*** Opening Data supplied ***

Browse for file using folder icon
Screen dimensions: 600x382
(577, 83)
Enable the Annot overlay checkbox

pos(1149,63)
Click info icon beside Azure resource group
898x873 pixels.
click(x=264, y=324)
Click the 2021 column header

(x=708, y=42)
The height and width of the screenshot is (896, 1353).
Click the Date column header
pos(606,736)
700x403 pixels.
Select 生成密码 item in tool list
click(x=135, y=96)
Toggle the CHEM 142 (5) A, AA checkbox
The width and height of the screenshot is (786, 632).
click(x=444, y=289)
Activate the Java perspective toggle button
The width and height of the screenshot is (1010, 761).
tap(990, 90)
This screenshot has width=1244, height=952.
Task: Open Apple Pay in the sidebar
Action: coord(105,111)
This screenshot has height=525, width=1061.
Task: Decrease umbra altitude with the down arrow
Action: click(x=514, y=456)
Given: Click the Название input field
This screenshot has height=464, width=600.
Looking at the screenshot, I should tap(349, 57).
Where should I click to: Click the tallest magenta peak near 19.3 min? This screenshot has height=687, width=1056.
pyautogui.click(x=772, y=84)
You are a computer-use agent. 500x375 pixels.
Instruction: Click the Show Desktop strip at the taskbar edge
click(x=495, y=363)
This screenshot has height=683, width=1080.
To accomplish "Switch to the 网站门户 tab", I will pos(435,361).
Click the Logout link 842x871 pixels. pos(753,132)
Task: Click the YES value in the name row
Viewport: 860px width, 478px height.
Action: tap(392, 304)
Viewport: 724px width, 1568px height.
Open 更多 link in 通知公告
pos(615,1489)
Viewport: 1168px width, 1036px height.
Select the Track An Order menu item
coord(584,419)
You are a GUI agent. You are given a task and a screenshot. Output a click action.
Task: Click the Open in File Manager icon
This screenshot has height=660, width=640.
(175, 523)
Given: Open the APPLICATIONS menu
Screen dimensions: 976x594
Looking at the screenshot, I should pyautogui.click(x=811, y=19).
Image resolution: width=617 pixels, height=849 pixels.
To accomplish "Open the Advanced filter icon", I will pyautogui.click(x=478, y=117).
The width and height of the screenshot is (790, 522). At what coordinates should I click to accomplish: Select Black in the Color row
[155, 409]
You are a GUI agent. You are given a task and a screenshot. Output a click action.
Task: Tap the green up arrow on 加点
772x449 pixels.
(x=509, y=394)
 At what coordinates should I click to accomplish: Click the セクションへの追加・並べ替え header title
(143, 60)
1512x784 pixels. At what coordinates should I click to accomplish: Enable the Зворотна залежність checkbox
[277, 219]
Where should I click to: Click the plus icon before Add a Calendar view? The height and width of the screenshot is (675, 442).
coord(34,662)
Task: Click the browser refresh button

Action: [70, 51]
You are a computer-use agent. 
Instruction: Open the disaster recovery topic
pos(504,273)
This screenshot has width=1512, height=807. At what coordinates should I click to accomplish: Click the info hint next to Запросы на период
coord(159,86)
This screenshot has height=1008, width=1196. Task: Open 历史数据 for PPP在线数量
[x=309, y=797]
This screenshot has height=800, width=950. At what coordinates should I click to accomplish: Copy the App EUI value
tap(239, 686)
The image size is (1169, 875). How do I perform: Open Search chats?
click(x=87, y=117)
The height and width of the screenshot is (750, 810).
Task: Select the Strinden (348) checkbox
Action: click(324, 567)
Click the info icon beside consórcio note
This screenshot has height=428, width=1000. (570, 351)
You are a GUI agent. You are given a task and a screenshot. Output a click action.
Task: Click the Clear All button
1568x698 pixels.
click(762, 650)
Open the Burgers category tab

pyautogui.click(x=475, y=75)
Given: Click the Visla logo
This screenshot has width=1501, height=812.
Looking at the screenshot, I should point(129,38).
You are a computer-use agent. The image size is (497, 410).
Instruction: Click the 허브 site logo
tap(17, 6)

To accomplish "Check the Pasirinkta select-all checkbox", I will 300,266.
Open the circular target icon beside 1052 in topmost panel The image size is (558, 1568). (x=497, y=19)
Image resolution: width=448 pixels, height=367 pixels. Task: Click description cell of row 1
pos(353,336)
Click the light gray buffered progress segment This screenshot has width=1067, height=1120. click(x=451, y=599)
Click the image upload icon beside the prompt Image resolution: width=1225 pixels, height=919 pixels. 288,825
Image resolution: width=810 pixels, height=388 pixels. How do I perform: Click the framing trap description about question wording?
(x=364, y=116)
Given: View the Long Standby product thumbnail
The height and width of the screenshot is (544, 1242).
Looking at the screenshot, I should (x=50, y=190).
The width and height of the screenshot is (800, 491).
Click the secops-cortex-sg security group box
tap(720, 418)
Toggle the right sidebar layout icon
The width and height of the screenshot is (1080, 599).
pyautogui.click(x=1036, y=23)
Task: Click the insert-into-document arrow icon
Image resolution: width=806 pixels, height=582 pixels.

*** Closing Data supplied ***

• _Task goal_:
Set all the data down again, exactly as it reads above.

• _Solution to the problem_:
Browse for file using folder icon
Screen dimensions: 600x382
(577, 83)
Enable the Annot overlay checkbox

pos(1149,63)
Click info icon beside Azure resource group
898x873 pixels.
click(x=264, y=324)
Click the 2021 column header

(x=708, y=42)
The height and width of the screenshot is (896, 1353).
Click the Date column header
pos(606,736)
700x403 pixels.
Select 生成密码 item in tool list
click(x=135, y=96)
Toggle the CHEM 142 (5) A, AA checkbox
The width and height of the screenshot is (786, 632).
click(x=444, y=289)
Activate the Java perspective toggle button
The width and height of the screenshot is (1010, 761).
tap(990, 90)
This screenshot has width=1244, height=952.
Task: Open Apple Pay in the sidebar
Action: coord(105,111)
This screenshot has height=525, width=1061.
Task: Decrease umbra altitude with the down arrow
Action: click(x=514, y=456)
Given: Click the Название input field
This screenshot has height=464, width=600.
Looking at the screenshot, I should tap(349, 57).
Where should I click to: Click the tallest magenta peak near 19.3 min? This screenshot has height=687, width=1056.
pyautogui.click(x=772, y=84)
You are a computer-use agent. 500x375 pixels.
Instruction: Click the Show Desktop strip at the taskbar edge
click(x=495, y=363)
This screenshot has height=683, width=1080.
To accomplish "Switch to the 网站门户 tab", I will pos(435,361).
Click the Logout link 842x871 pixels. pos(753,132)
Task: Click the YES value in the name row
Viewport: 860px width, 478px height.
Action: tap(392, 304)
Viewport: 724px width, 1568px height.
Open 更多 link in 通知公告
pos(615,1489)
Viewport: 1168px width, 1036px height.
Select the Track An Order menu item
coord(584,419)
You are a GUI agent. You are given a task and a screenshot. Output a click action.
Task: Click the Open in File Manager icon
This screenshot has height=660, width=640.
(175, 523)
Given: Open the APPLICATIONS menu
Screen dimensions: 976x594
Looking at the screenshot, I should pyautogui.click(x=811, y=19).
Image resolution: width=617 pixels, height=849 pixels.
To accomplish "Open the Advanced filter icon", I will pyautogui.click(x=478, y=117).
The width and height of the screenshot is (790, 522). At what coordinates should I click to accomplish: Select Black in the Color row
[155, 409]
You are a GUI agent. You are given a task and a screenshot. Output a click action.
Task: Tap the green up arrow on 加点
772x449 pixels.
(x=509, y=394)
 At what coordinates should I click to accomplish: Click the セクションへの追加・並べ替え header title
(143, 60)
1512x784 pixels. At what coordinates should I click to accomplish: Enable the Зворотна залежність checkbox
[277, 219]
Where should I click to: Click the plus icon before Add a Calendar view? The height and width of the screenshot is (675, 442).
coord(34,662)
Task: Click the browser refresh button

Action: [70, 51]
You are a computer-use agent. 
Instruction: Open the disaster recovery topic
pos(504,273)
This screenshot has width=1512, height=807. At what coordinates should I click to accomplish: Click the info hint next to Запросы на период
coord(159,86)
This screenshot has height=1008, width=1196. Task: Open 历史数据 for PPP在线数量
[x=309, y=797]
This screenshot has height=800, width=950. At what coordinates should I click to accomplish: Copy the App EUI value
tap(239, 686)
The image size is (1169, 875). How do I perform: Open Search chats?
click(x=87, y=117)
The height and width of the screenshot is (750, 810).
Task: Select the Strinden (348) checkbox
Action: click(324, 567)
Click the info icon beside consórcio note
This screenshot has height=428, width=1000. (570, 351)
You are a GUI agent. You are given a task and a screenshot. Output a click action.
Task: Click the Clear All button
1568x698 pixels.
click(762, 650)
Open the Burgers category tab

pyautogui.click(x=475, y=75)
Given: Click the Visla logo
This screenshot has width=1501, height=812.
Looking at the screenshot, I should point(129,38).
You are a computer-use agent. The image size is (497, 410).
Instruction: Click the 허브 site logo
tap(17, 6)

To accomplish "Check the Pasirinkta select-all checkbox", I will 300,266.
Open the circular target icon beside 1052 in topmost panel The image size is (558, 1568). (x=497, y=19)
Image resolution: width=448 pixels, height=367 pixels. Task: Click description cell of row 1
pos(353,336)
Click the light gray buffered progress segment This screenshot has width=1067, height=1120. click(x=451, y=599)
Click the image upload icon beside the prompt Image resolution: width=1225 pixels, height=919 pixels. 288,825
Image resolution: width=810 pixels, height=388 pixels. How do I perform: Click the framing trap description about question wording?
(x=364, y=116)
Given: View the Long Standby product thumbnail
The height and width of the screenshot is (544, 1242).
Looking at the screenshot, I should (x=50, y=190).
The width and height of the screenshot is (800, 491).
Click the secops-cortex-sg security group box
tap(720, 418)
Toggle the right sidebar layout icon
The width and height of the screenshot is (1080, 599).
pyautogui.click(x=1036, y=23)
Task: Click the insert-into-document arrow icon
Image resolution: width=806 pixels, height=582 pixels.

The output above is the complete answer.